Quase 100 mil crianças e adolescentes foram mortos no Brasil em 11 anos

A situação de violência que envolve crianças, adolescentes e jovens continua dramática no Brasil. Entre os anos de 2013 e 2023, 2.124 crianças de 0 a 4 anos, 6.480 entre 5 e 14 anos e 90.399 adolescentes entre 15 e 19 anos foram mortos no país, um cenário estarrecedor que demonstra que o Estado e a sociedade brasileira seguem falhando com seus cidadãos mais jovens e com o seu próprio futuro. 

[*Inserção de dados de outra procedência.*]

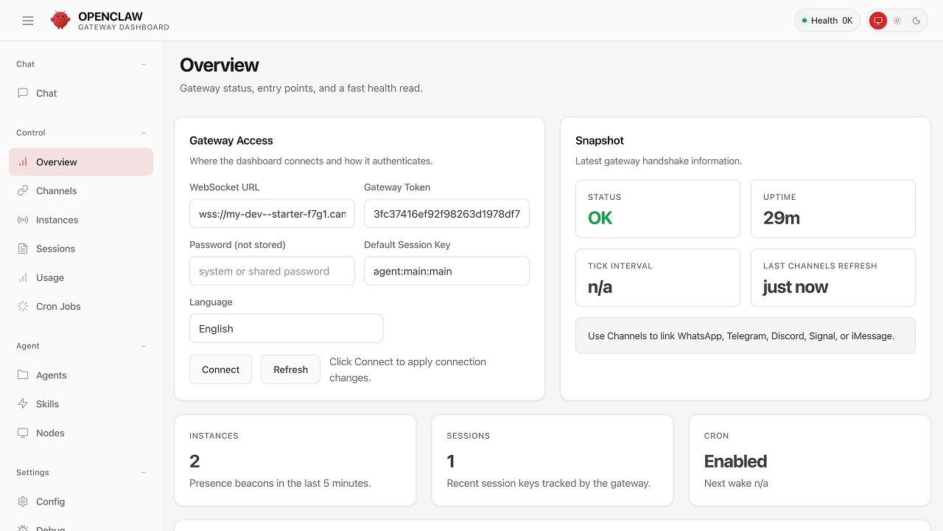The height and width of the screenshot is (531, 943).
Task: Collapse the Control sidebar section
Action: click(x=144, y=133)
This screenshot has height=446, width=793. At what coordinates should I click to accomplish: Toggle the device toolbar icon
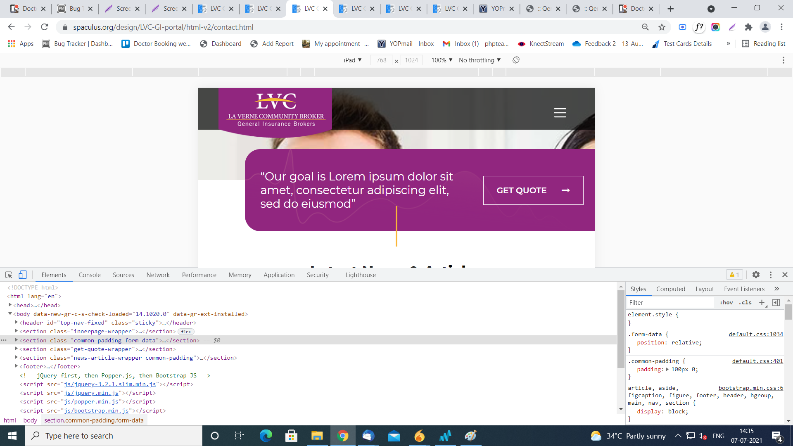click(x=23, y=275)
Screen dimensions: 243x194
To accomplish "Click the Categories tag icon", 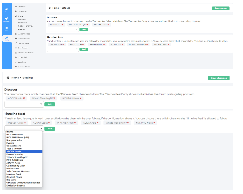I will coord(16,11).
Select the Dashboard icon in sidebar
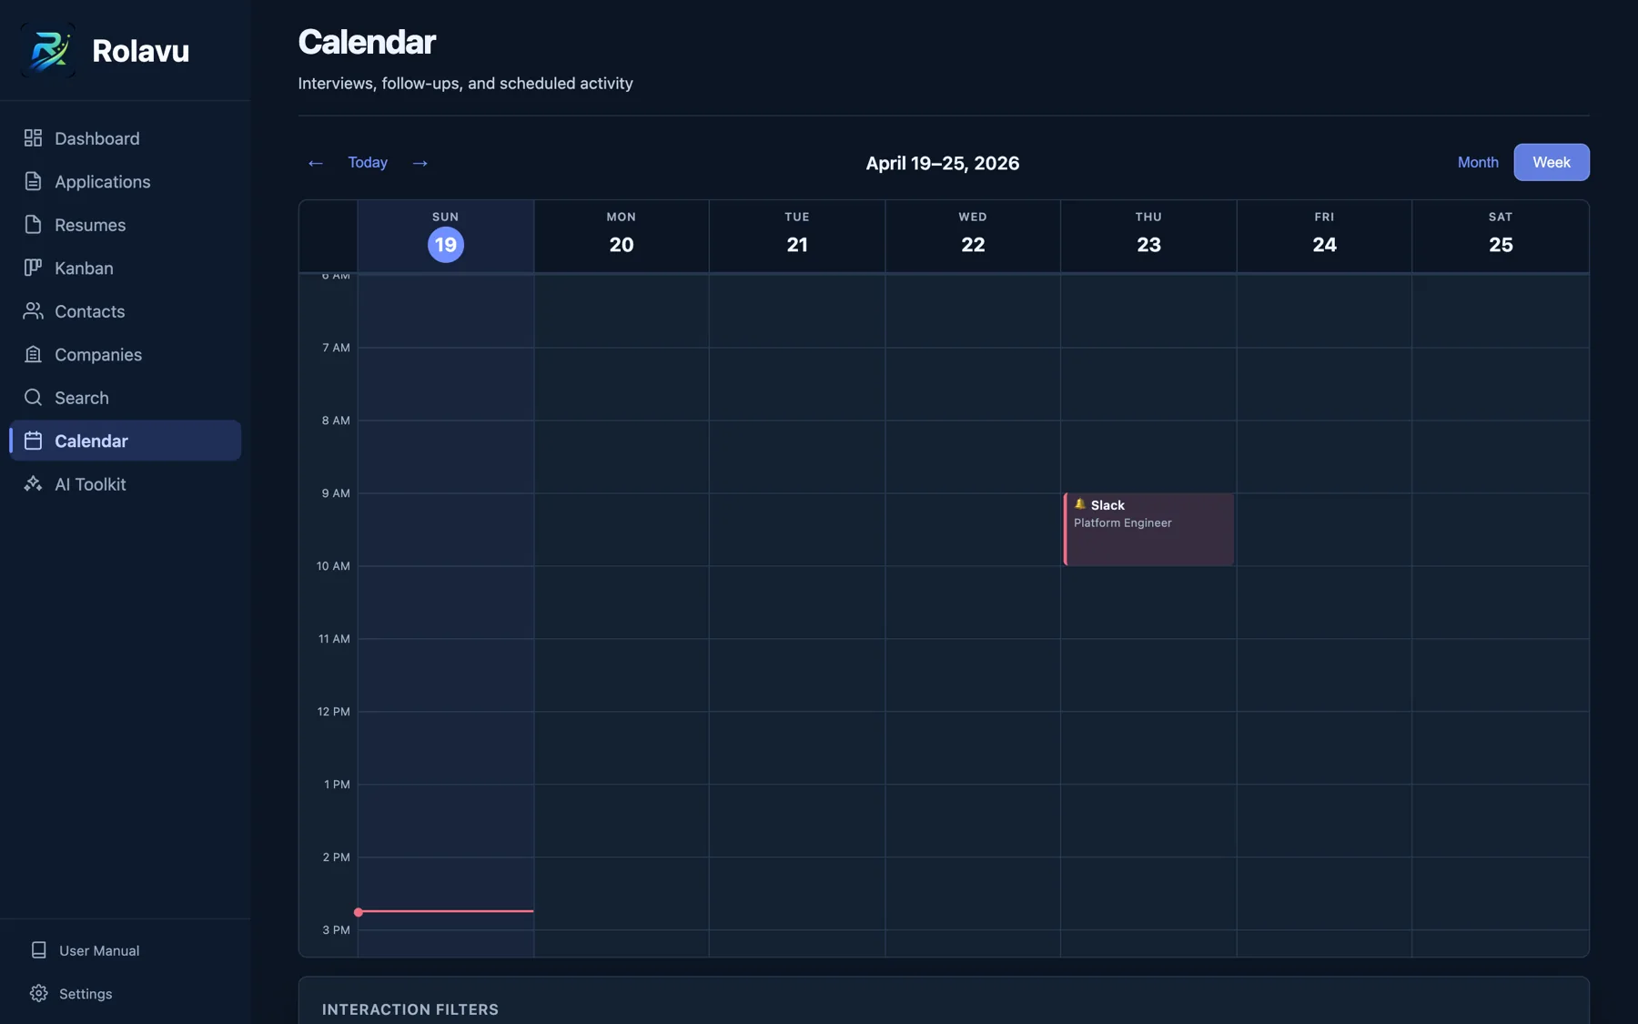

Os dados fazem parte da edição 2025 do Atlas da Violência, produzido pelo Fórum Brasileiro de Segurança Pública (FBSP) e pelo Instituto de Pesquisa Econômica Aplicada (Ipea), divulgado nesta semana.

Embora a publicação tenha mostrado uma redução no número de homicídios gerais no país nesse período de 11 anos, no caso das faixas mais jovens, o cenário não melhorou. 

“Eu diria que o maior problema que estamos tendo é a violência contra as nossas crianças e adolescentes, que estão sendo verdadeiramente massacradas, não apenas na escola, mas sobretudo dentro de casa”, explica Daniel Cerqueira, coordenador do Atlas. 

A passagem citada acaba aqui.